Start of Data
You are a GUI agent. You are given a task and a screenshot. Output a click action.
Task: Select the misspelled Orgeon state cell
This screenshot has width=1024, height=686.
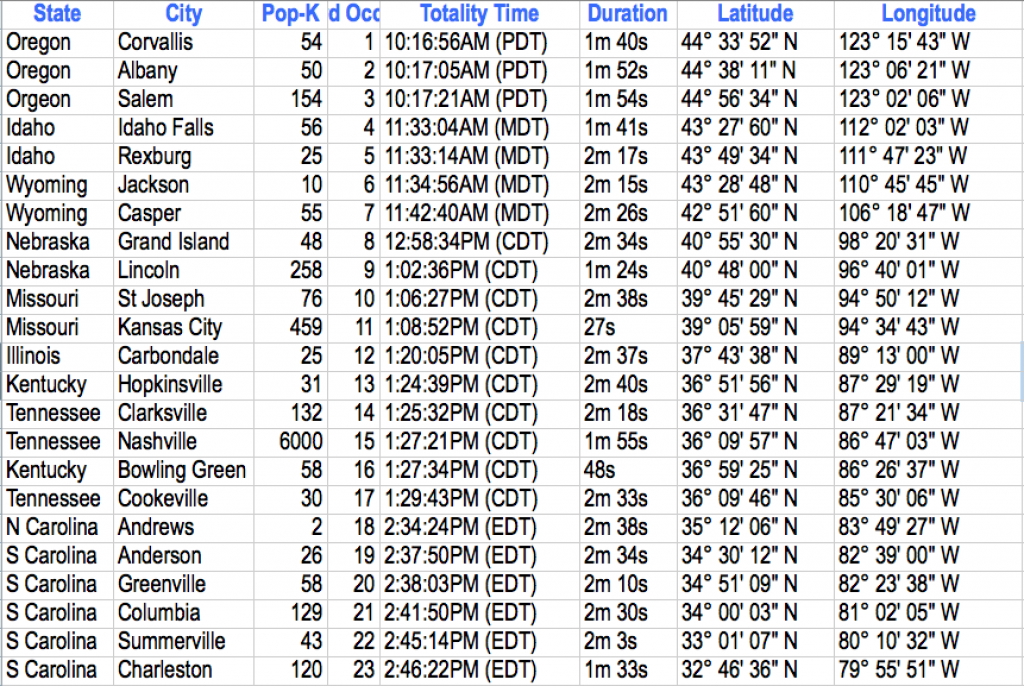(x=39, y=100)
End of Data
Start of Data
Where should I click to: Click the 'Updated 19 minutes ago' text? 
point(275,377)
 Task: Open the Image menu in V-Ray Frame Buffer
End of Data
Start of Data
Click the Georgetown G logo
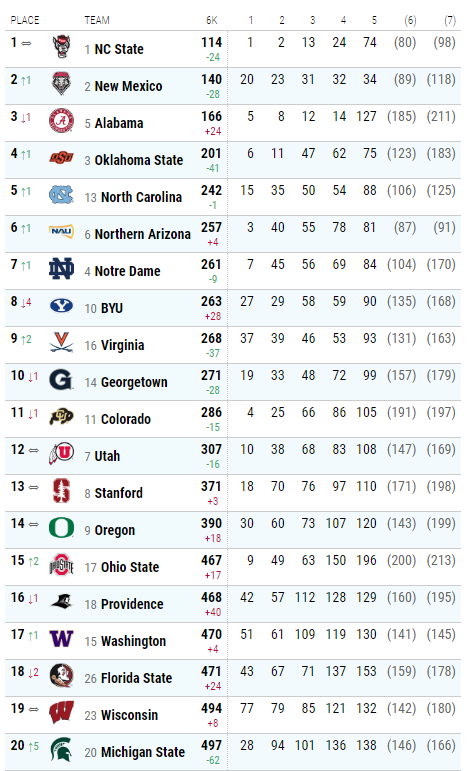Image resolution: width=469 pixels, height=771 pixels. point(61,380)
End of Data
- Exercise aim -
In the records above, find the line with "Where should I"; write out exactly that line and each one after it, stopping after the line with "Task: Open the".

- Written answer -
Where should I click to: Click the 'Updated 19 minutes ago' text? 
point(275,377)
 Task: Open the Image menu in V-Ray Frame Buffer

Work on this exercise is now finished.